The premise: Pit Block, a pizza baker, along with his colleagues Croissant and Rino Welka, stumbles into supernatural territory through a series of escalating absurdities. That description makes it sound more coherent than it is. Fast Heroes Sixty compresses what a normal anime episode would stretch across twenty-five minutes into a handful of frantic, whiplashing minutes—no filler, no pauses, no breathing room. Twists arrive every few seconds. By the end you’re sitting there blinking, trying to reconstruct whether a naked, rotund version of Umino from Sailor Moon really just erotically licked a piece of cold pizza off his best friend’s ass while a sobbing Pikachu and a magically powered box with a sexy silhouette fought an android with absurdly oversized tits. He did. It happened. Move on.

The whole thing is a tribute to nineties anime from the inside—not condescending pastiche but genuine love for an era when logic was decorative and the real point was magical girls in short skirts delivering earnest speeches about love while the fate of everything hung on their accessories. Fast Heroes Sixty understands that specific delirium and then dials every knob past its limit.

The casting choice that seals it: Sabine Bohlmann, the original German voice of Sailor Moon herself, plays Croissant—a power blonde who, while delivering a pizza to a monastery, receives mysterious magical abilities instead of a tip and must now battle unspeakable forces. The circle closes on itself beautifully. If you grew up in the nineties getting quietly, inexplicably aroused by Sailor Moon’s bright, wavering voice and told yourself that was a perfectly normal response, this show will excavate something from the back of your brain you thought you’d safely buried.

Season two is out now.
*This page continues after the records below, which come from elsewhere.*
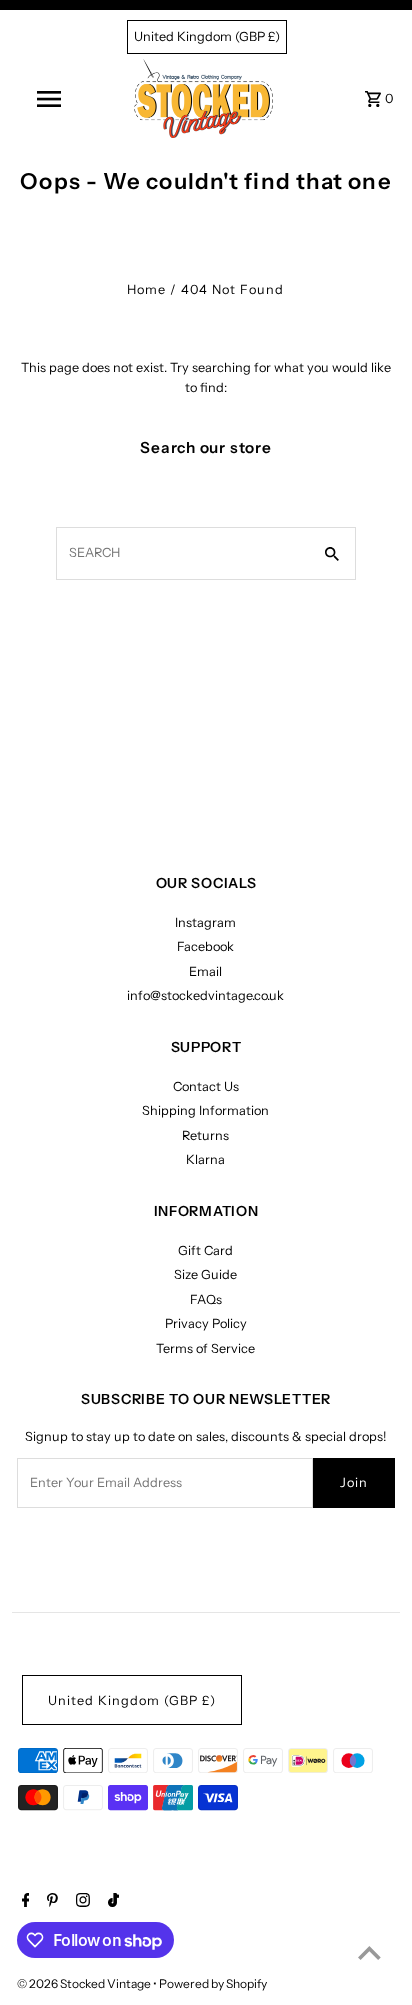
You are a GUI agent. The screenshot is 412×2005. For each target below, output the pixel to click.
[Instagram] (80, 1902)
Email (205, 971)
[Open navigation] (51, 99)
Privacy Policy (206, 1323)
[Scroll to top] (369, 1952)
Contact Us (206, 1086)
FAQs (206, 1299)
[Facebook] (23, 1902)
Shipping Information (205, 1110)
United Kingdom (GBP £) (207, 36)
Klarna (205, 1159)
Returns (205, 1135)
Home (146, 289)
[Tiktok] (111, 1902)
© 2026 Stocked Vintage (85, 1983)
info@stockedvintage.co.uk (205, 995)
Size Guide (205, 1274)
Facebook (205, 946)
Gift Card (205, 1250)
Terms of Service (205, 1348)
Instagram (205, 922)
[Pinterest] (50, 1902)
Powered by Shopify (213, 1983)
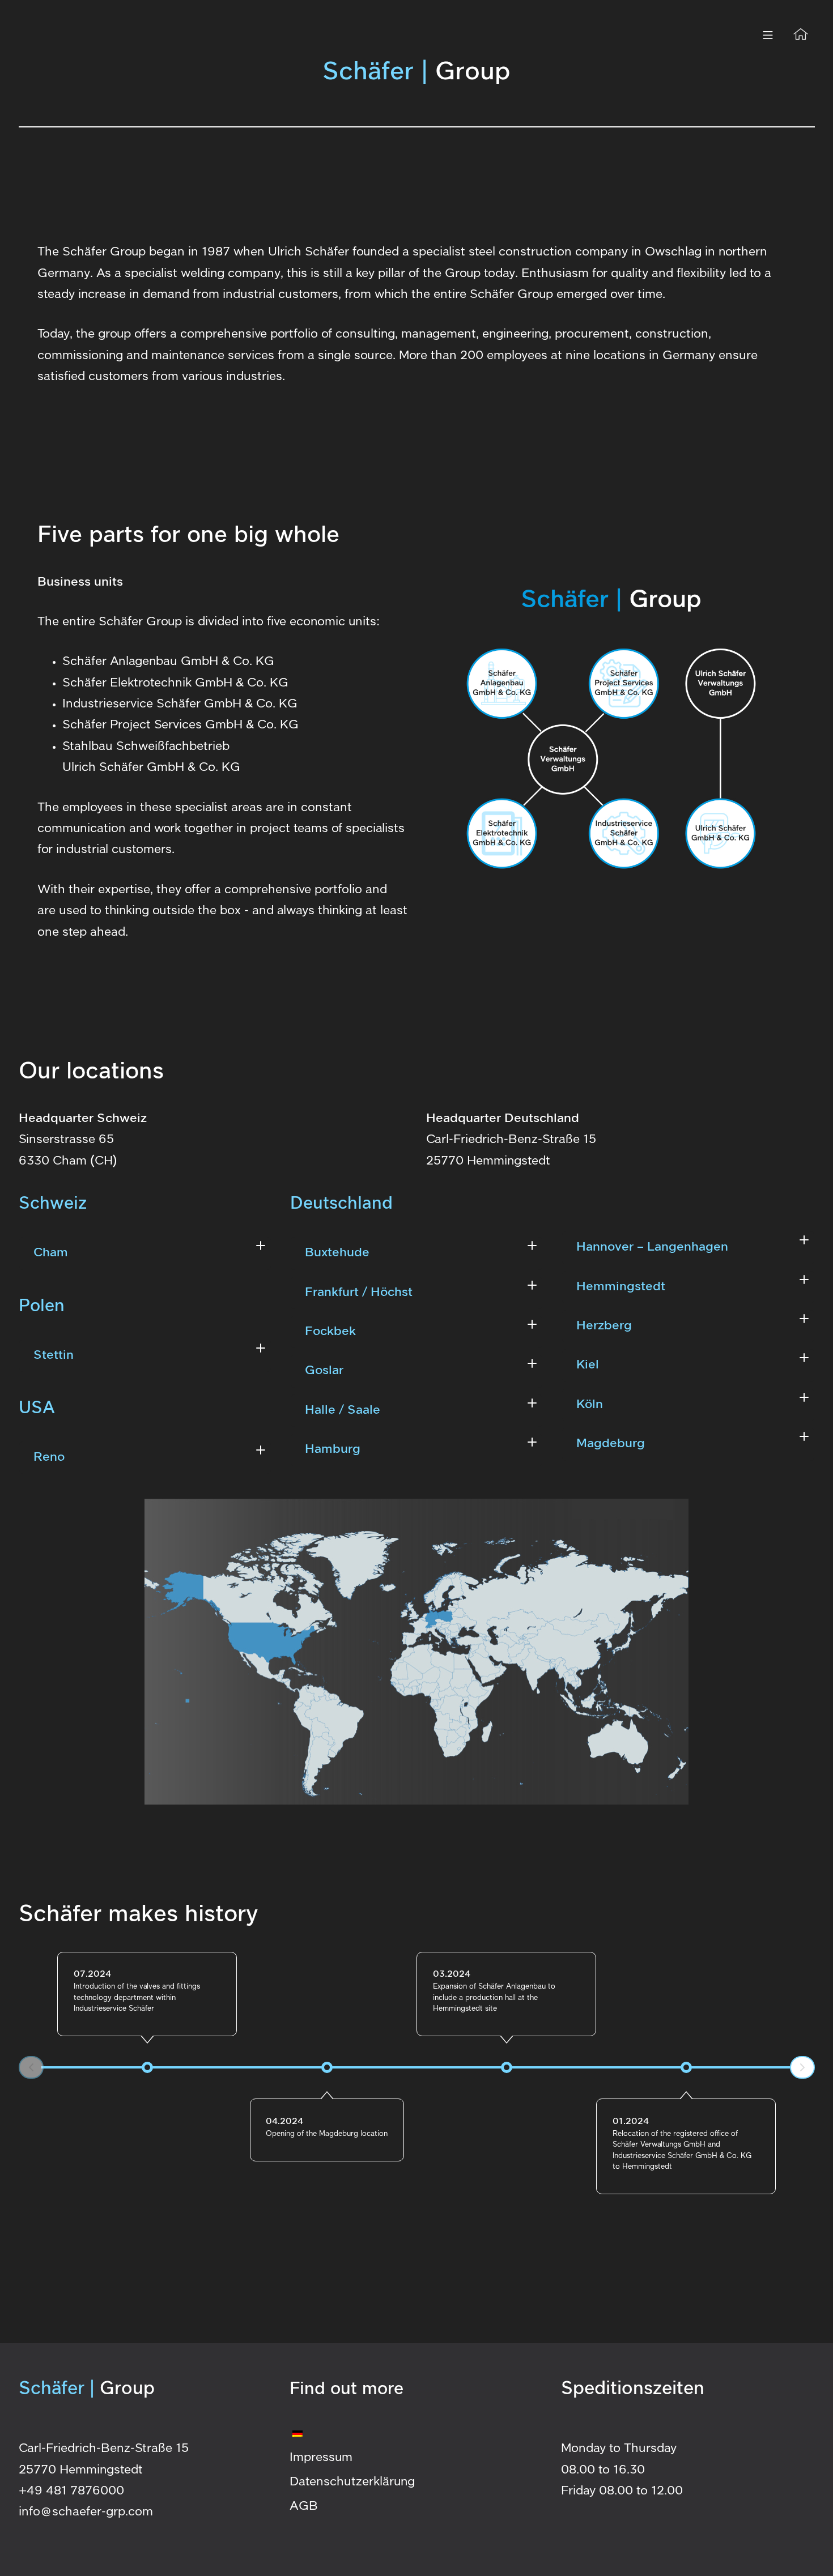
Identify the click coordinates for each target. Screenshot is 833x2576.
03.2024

You can catch it at the end of episodes of Game Two on Rocketbeans TV, which is exactly the right delivery context—you’re already deep in nerd territory, and then this thing starts. If the premise hasn’t sold you, nothing will. But you’d be walking away from what might be the most specific, most committed anime homage ever produced outside Japan, made by people who love the source material enough to drag it gleefully through the gutter and hand it back covered in grease and grinning.